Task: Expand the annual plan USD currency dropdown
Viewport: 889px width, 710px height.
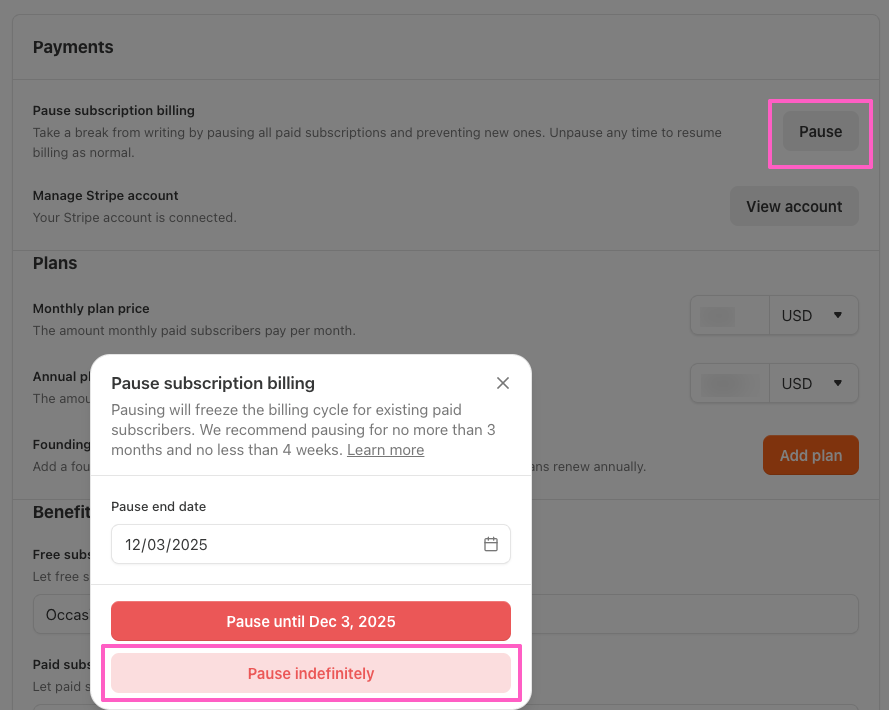Action: click(x=813, y=383)
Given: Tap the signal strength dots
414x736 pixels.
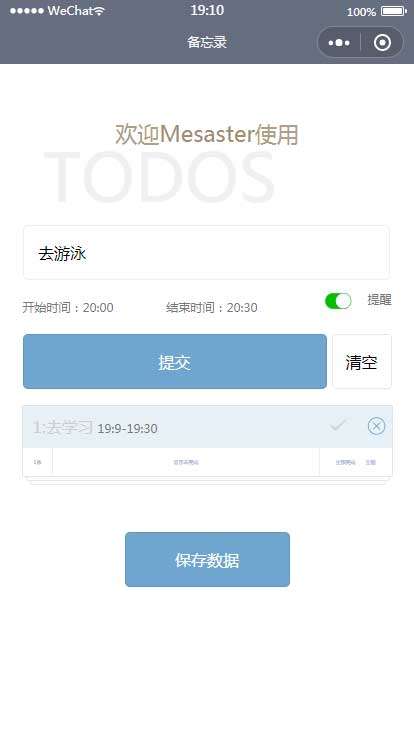Looking at the screenshot, I should pyautogui.click(x=27, y=11).
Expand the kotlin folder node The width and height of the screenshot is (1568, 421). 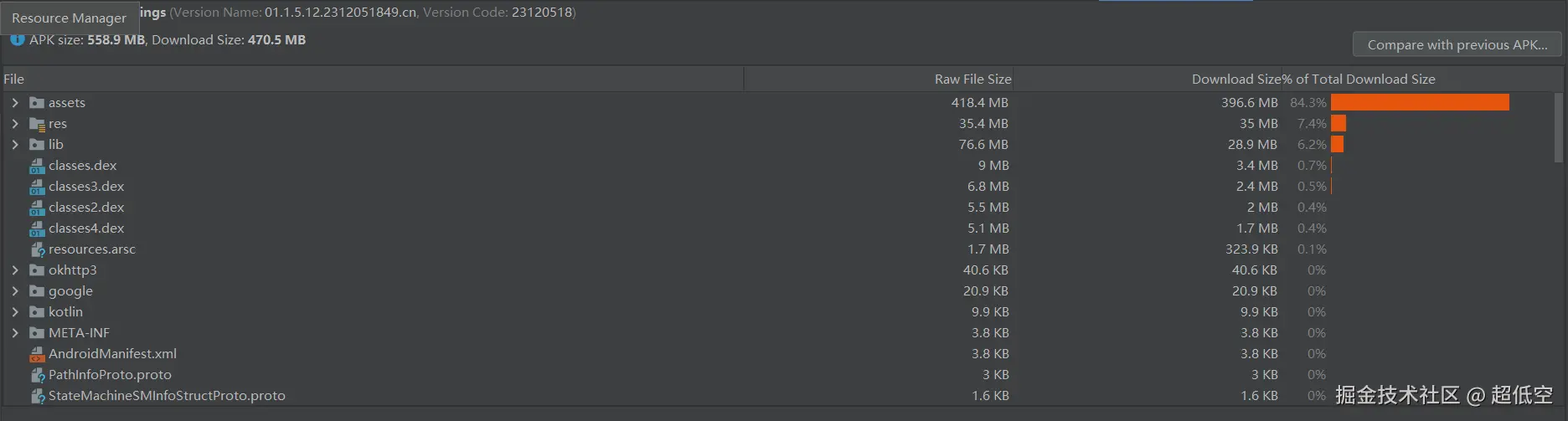pos(15,312)
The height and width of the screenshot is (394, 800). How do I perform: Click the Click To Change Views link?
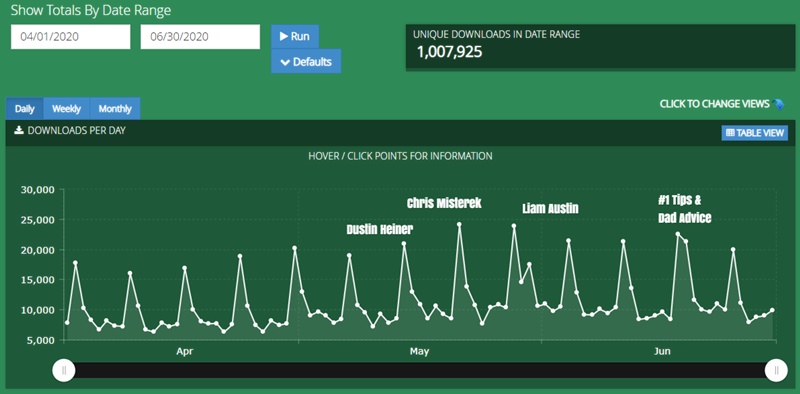(714, 104)
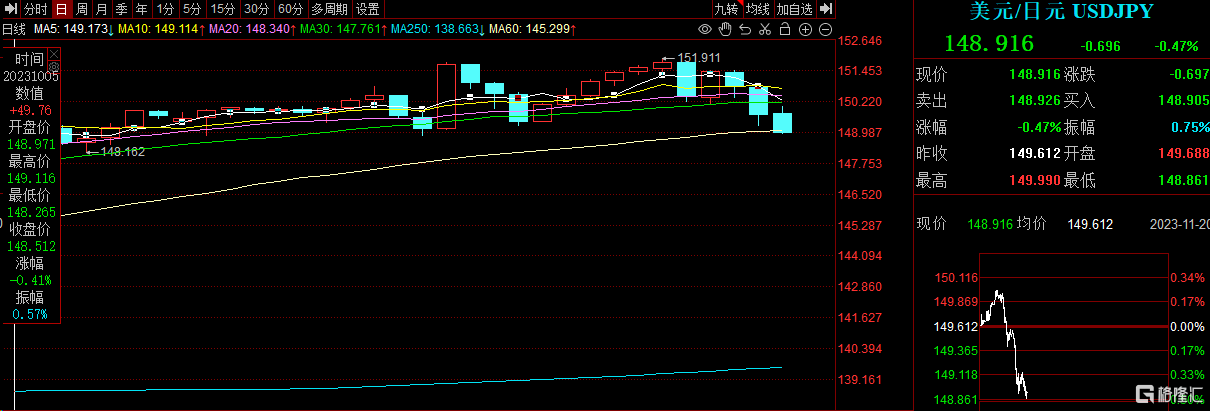1210x411 pixels.
Task: Toggle the 九转 indicator
Action: [x=726, y=9]
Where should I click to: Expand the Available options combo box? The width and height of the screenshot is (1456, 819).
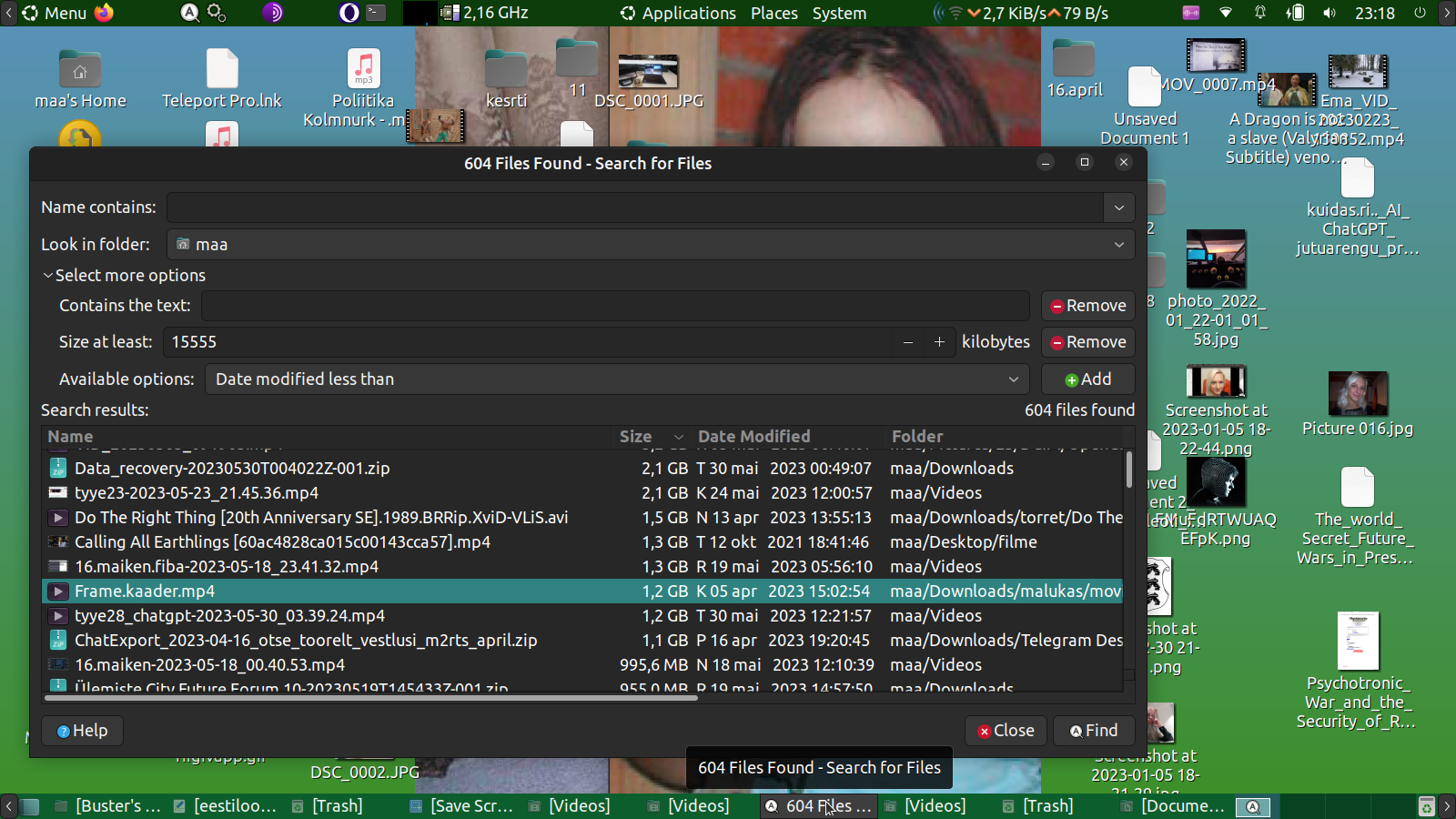pyautogui.click(x=617, y=379)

PROBLEM TO SOLVE → Your task is to repeat, word for word and with no picture, every line from the one that contains "The height and" through the last line of the data.

EXERCISE SOLUTION →
The height and width of the screenshot is (394, 800). How do I perform: Click the Click To Change Views link?
(714, 104)
1210x411 pixels.
Task: Toggle the 九转 indicator
Action: [x=726, y=9]
Where should I click to: Expand the Available options combo box? The width and height of the screenshot is (1456, 819).
pyautogui.click(x=617, y=379)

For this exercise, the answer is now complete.